[Work item]:
Would you quote every entry exactly, dropping only the pictures?

[Stored records]:

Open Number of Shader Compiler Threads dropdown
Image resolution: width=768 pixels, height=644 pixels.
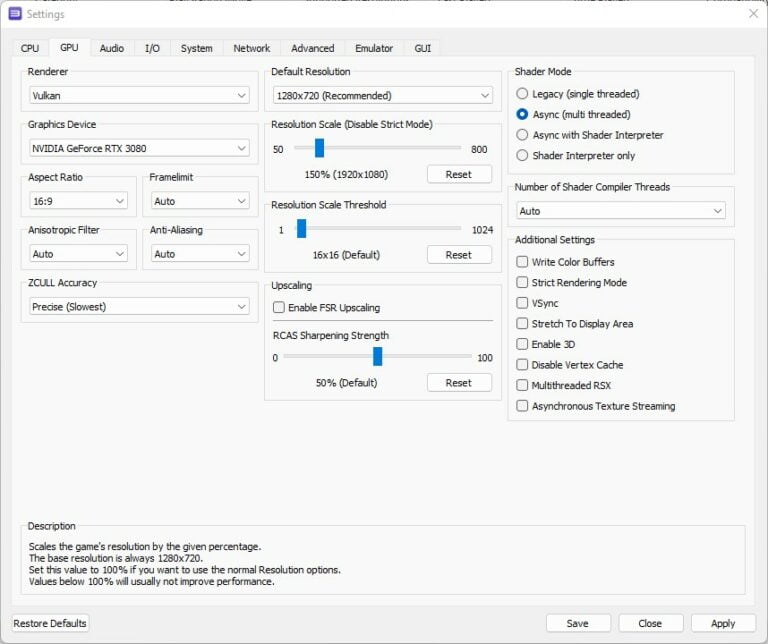[x=620, y=211]
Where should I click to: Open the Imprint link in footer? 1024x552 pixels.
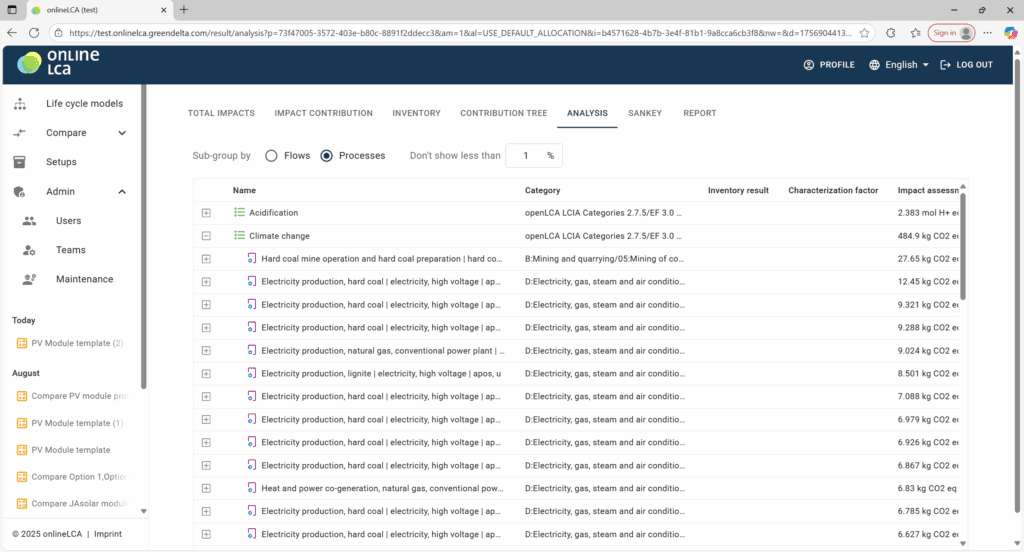(x=108, y=534)
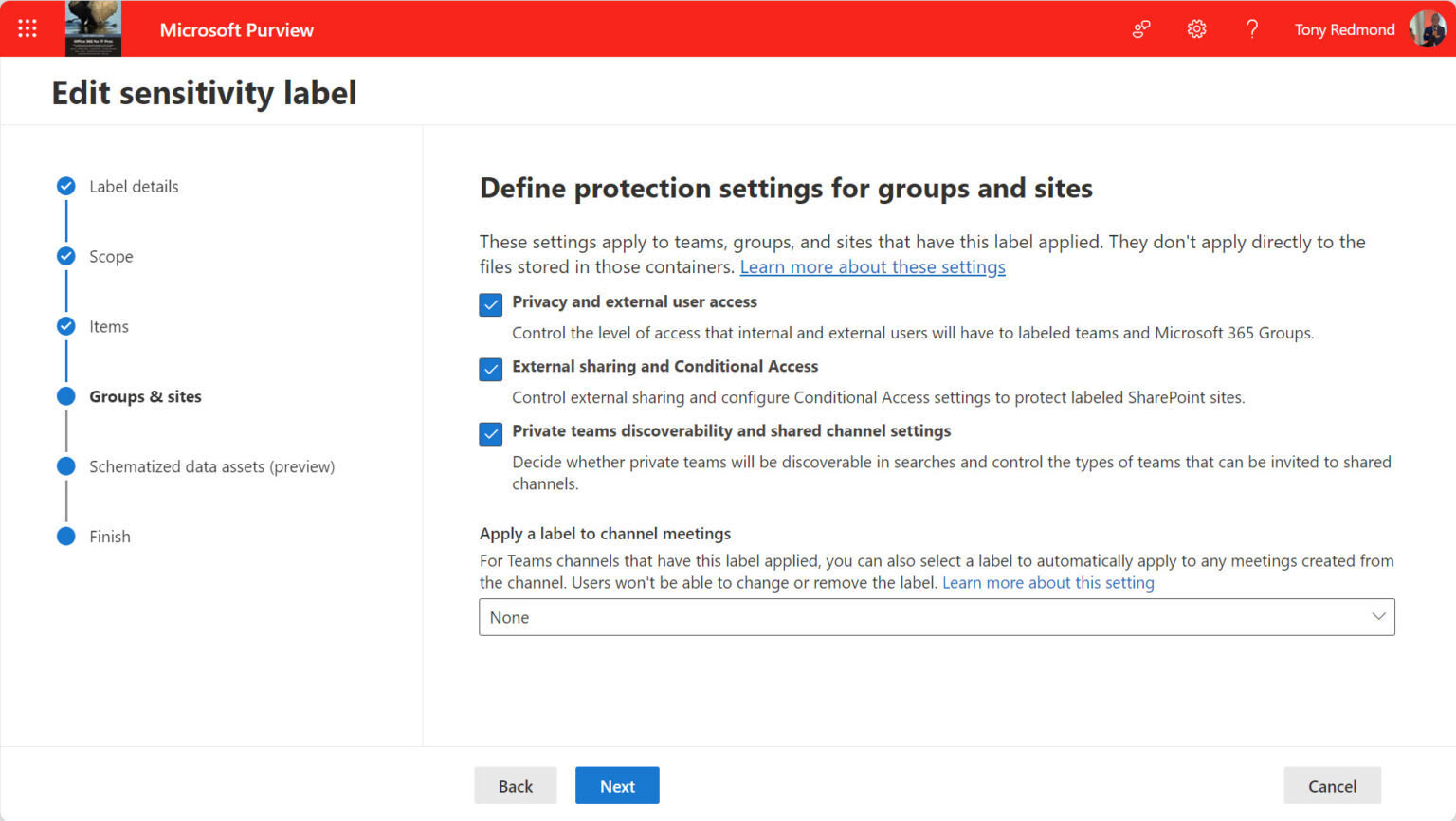Jump to the Finish step
This screenshot has height=821, width=1456.
tap(110, 536)
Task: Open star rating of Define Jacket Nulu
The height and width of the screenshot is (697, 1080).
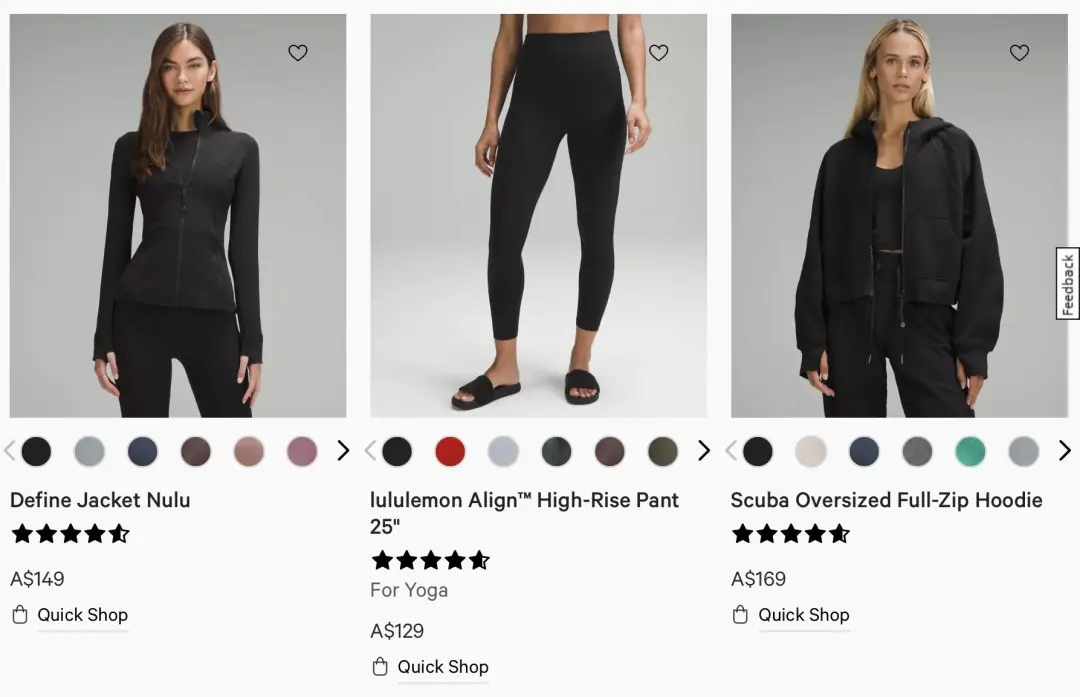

[Task response]:
Open Number of Shader Compiler Threads dropdown
Image resolution: width=768 pixels, height=644 pixels.
[x=620, y=211]
Where should I click to: Open the Imprint link in footer? 1024x552 pixels.
(x=108, y=534)
Jump to the Finish step
This screenshot has height=821, width=1456.
tap(110, 536)
Task: Open star rating of Define Jacket Nulu
The height and width of the screenshot is (697, 1080).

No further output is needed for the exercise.